A story too often told is one of the tales of two lovers, separated because of the racist beliefs of one family.
One woman, Jeanne, had met the love of her life when she was a student in college. She was white and the man she fell in love with, Steve, was not white.
So because of that their love fell apart — but 40 years later, they were able to meet again.
40 years after her family forced her to end her interracial relationship, she found Steve.
On December 6, Steve Hartman reported on CBS News about a woman named Jeanne Gustavson, who suffered from “chronic regret.”
“I can’t turn back the clock. I wish I could,” said Jeanne.
Hartman asked Jeanne if she would have done anything differently, to which she replied “I would have married him.”
Interracial marriage was legalized in 1967 with Loving Day, which would have made a marriage between Jeanne and Steve legal.
But just because it was legal, doesn’t mean it changed attitudes.
This was demonstrated in Jeanne’s family when they found out that she was dating Steve, “a guy she met in the German club” at Loyola University in Chicago, Illinois.
In the news report, she pointed out herself and Steve in the back of a college photo.
She noted that it was “Spring of 72’” and that Steve “would’ve made the perfect husband”.
Jeanne revealed that her family was not happy with her when she started to date Steve.
Jeanne’s mother was “absolutely livid” at the fact that she was dating a man who wasn’t white. Her family shamed and demeaned her for daring to love someone different from them.
When asked how her family responded to the news, Jeanne revealed that her mother believed she “disgraced” the family.
“It was not pretty,” said Jeanne.
@cbseveningnews Jeanne and Steve met and fell in love more than 40 years ago. While Jeanne’s family was against their interracial relationship and forced them apart, last year, they found each other again. #news #goodnews #love #couplestiktok ♬ original sound – CBSEveningNews
Due to those family pressures, she broke things off with Steve and never saw him again. That is, until she tracked him down at a Chicago nursing home.
What Jeanne found, she said, “was sort of a broken man.” The life that Steve led after their separation was drastically different from the one that Jeanne did.

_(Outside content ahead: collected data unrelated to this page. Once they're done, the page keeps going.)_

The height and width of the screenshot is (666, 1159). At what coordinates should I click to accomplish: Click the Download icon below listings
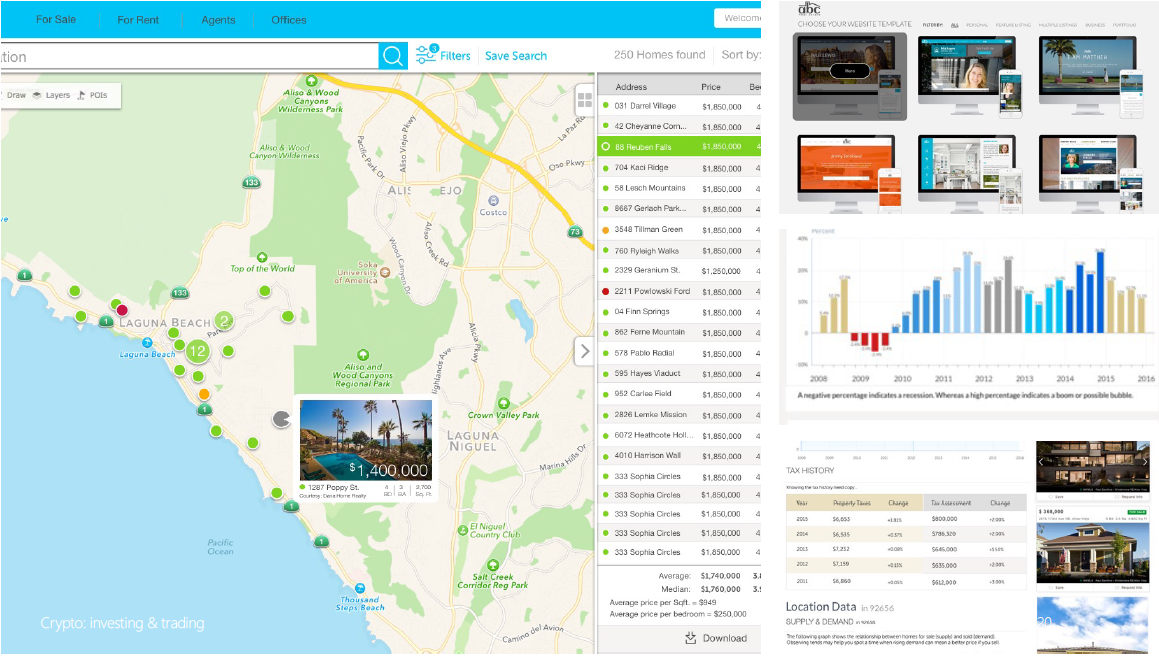pos(691,638)
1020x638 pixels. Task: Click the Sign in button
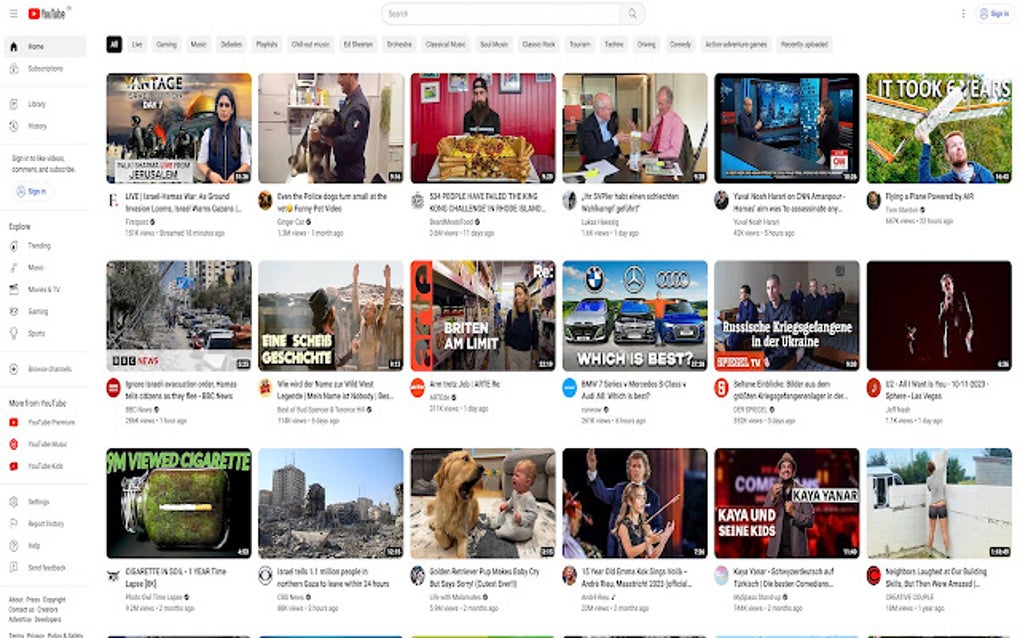click(x=996, y=14)
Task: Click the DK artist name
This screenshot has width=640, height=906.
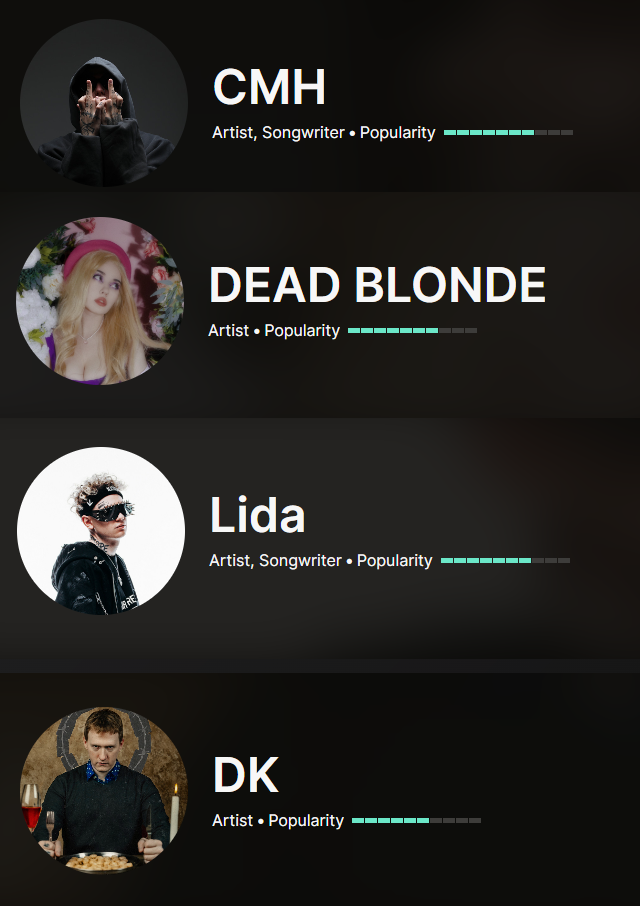Action: 245,775
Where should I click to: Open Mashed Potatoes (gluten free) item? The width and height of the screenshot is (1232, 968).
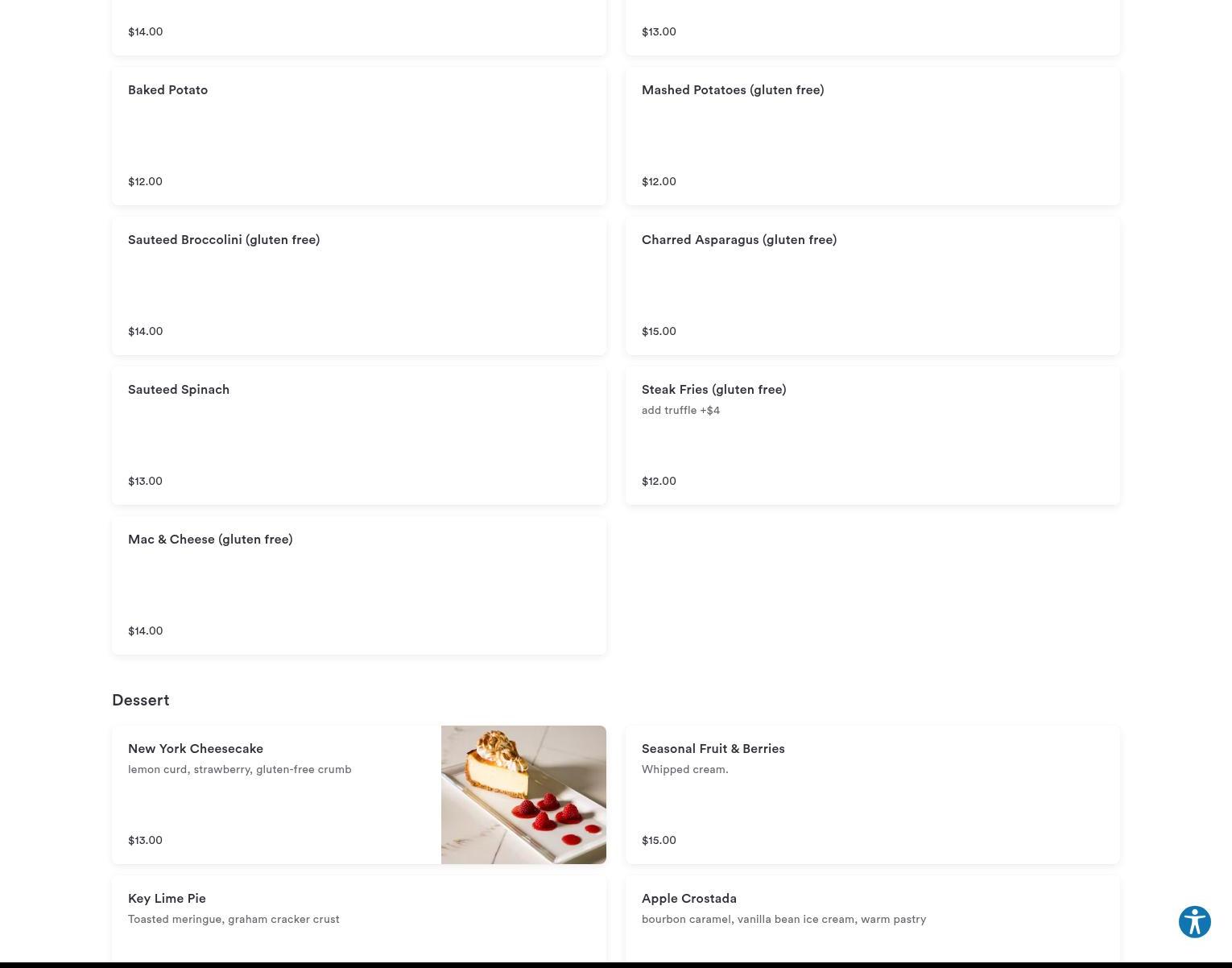click(873, 136)
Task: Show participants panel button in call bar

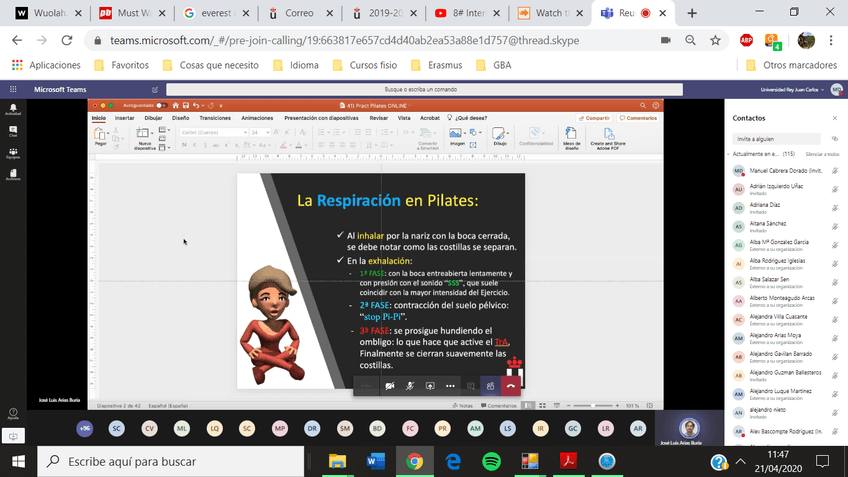Action: (x=490, y=386)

Hartman reported that Steve “was homeless,” “had two strokes”, and was “almost unrecognizable” to Jeanne.
Despite his hardships, Jeanne said that he was “still the wonderful, gorgeous man” she used to know.

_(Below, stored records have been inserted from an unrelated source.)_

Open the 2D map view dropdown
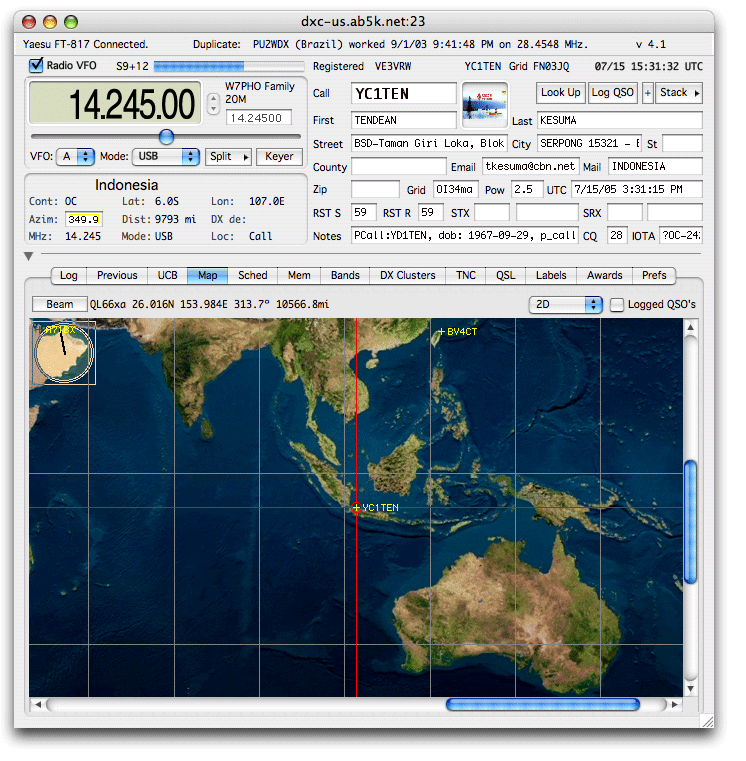 click(x=565, y=305)
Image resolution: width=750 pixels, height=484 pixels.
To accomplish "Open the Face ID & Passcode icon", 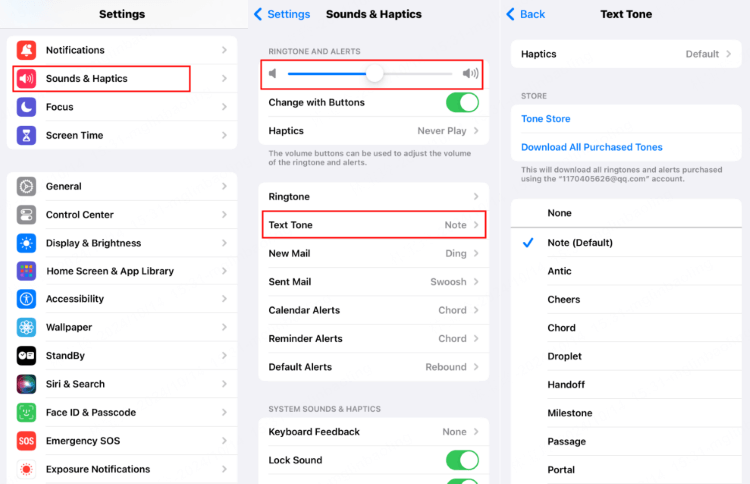I will pos(27,412).
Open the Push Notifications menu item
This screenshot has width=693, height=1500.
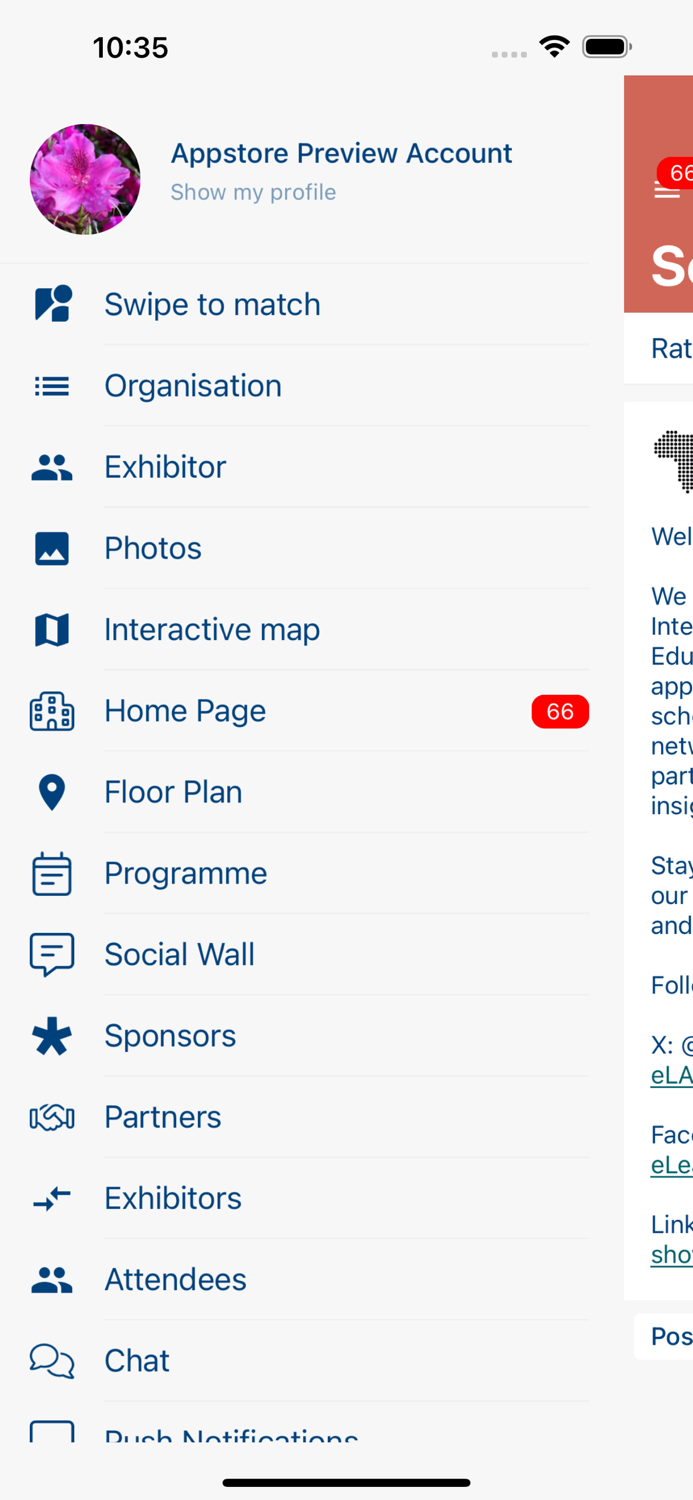pyautogui.click(x=230, y=1437)
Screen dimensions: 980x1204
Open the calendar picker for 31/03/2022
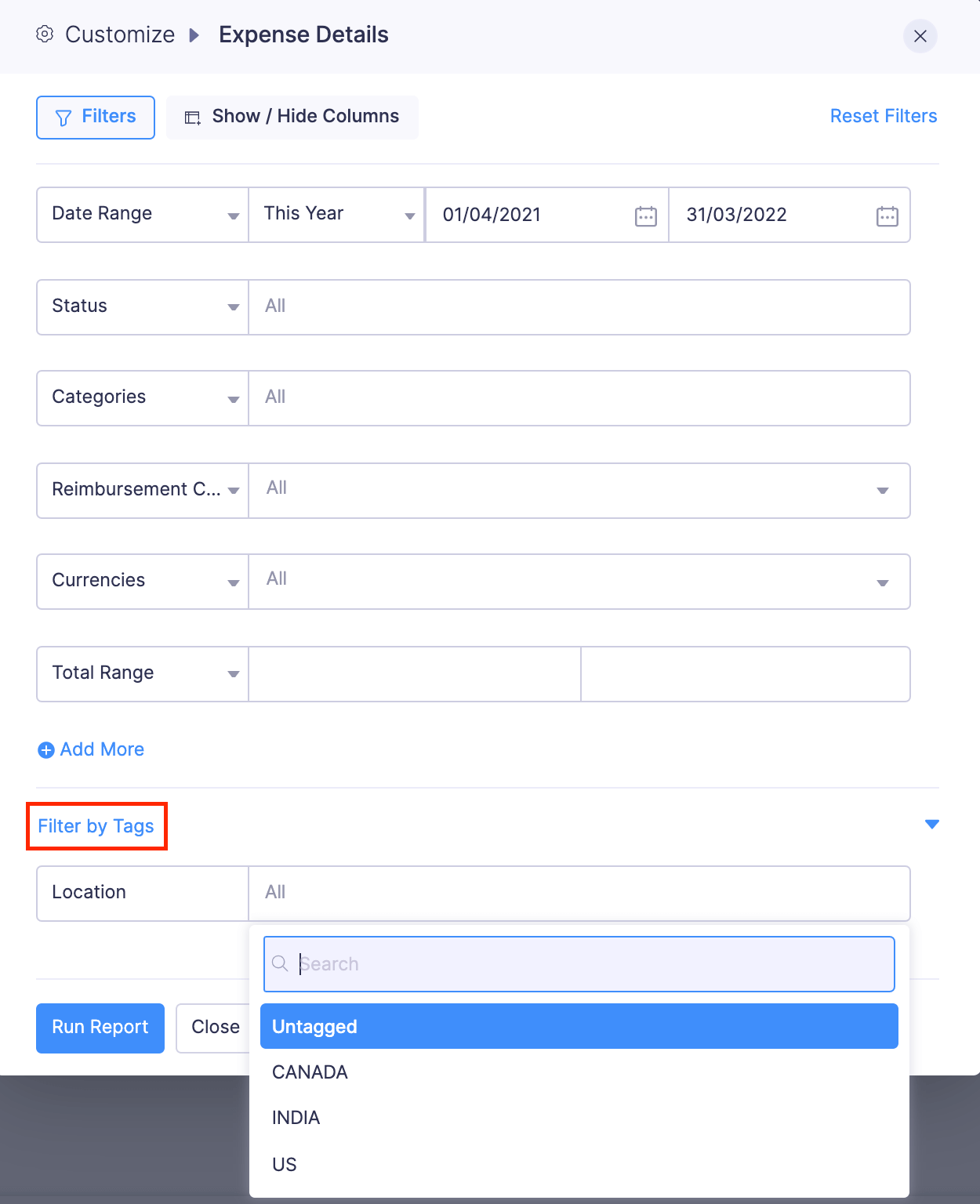(886, 215)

With teary eyes, she revealed that all those feelings came “rushing back” for both her and Steve when they reunited.
Jeanne had made “arrangements” to move Steve from the nursing home to her home in Portland.
She got a second chance at love.
Jeanne expressed that she felt “terribly lucky” to have another chance with her love, Steve.
Though he is bedridden, Jeanee described his mind as “sharp” and his heart as “young.”
Steve told Jeanne with teary eyes, that he had always loved her.
“43 years after her mom laid their love asunder”, Steve and Jeanne had had the happy ending they dreamed of by getting married.
Hartman ended the report with “Newlyweds, now well on their way to making up for a lifetime of lost time”.